I see the Confederate Army as traitors and its flag their birthmark. Many of the leaders of the rebel army were Union officers when the war broke out. Most were even graduates of West Point. All had taken an oath to defend the nation. Resigning their commissions doesn’t let them off of the hook as far as I’m concerned. They changed uniforms and started killing their former comrades. No different than Major Hasan at Ft. Hood in my calculation. Some Union soldiers in the South joined the Confederate Army and turned their armories over to the rebels. I view all of these actions as traitorous. I also understand many Confederate soldiers thought they were fighting to protect their land and their freedom. But the brutality of slavery and Jim Crow can’t not be stripped away from their association with the Confederate flag. And neither can the traitorous actions of the South’s military leaders. It’s not a popular view or a common one. But I arrived at it through a lot of research and thought.

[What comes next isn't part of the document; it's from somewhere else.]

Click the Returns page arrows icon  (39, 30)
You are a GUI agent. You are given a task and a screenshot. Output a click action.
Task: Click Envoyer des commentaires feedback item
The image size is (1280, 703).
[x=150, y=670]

I have another negative emotion about the Confederate flag that is harder to explain. First of all, I know that Confederate soldiers, like their Union counterparts, were brave beyond belief. They fought in the first modern war against modern weapons while using ancient tactics. They fought on battlefields filled with slaughter and carnage on a scale that was only surpassed in WWI. I don’t even judge the tens of thousands of rebel soldiers who deserted near the end of the war. Abandoning an army that cannot feed, clothe, or give you ammunition is not cowardice. It’s common sense. It’s who didn’t fight for the Confederacy, and their subsequent Confederate flag waving that gives rise to my dislike.

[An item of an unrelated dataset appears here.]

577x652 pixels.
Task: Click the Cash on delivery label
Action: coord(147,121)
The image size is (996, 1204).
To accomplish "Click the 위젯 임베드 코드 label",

In Shelby Foote’s 3,000 page exhaustively researched trilogy on the Civil War, he tells a story about a confrontation between General Joseph Johnston and a young man in his twenties. Johnston was the senior ranking Union officer to resign his commission and join the CSA army. He was second only to Robert E. Lee in the CSA military hierarchy. It was several years after the war and the young man wanted Johnston to join in a local celebration of the Confederacy, complete with prominent displays of the Stars and Bars. Johnston refused and was disgusted at the man’s excuses for why he himself hadn’t served in the army. According to Foote’s calculations, about 70% of the eligible men in the Southern states refused to fight. Without a draft, the Confederate army lacked the manpower it needed for victory. I’m not sure what to call people who let others do their fighting for them. But I don’t like it.
Every day I drive past a single-owner business that flies an American flag, a Confederate flag, and a Marine Corps flag. I’m not sure why the owner feels these symbols are important to display all at the same time. I could stop and ask, but I don’t think it would end well. I know I won’t use his services, and I know others who don’t either.
When my aunt called all of us in for baths and bed, we threw our Confederate flag into the trash can. Even at eight years old, we got its symbolism. It’s too bad so many adults do not.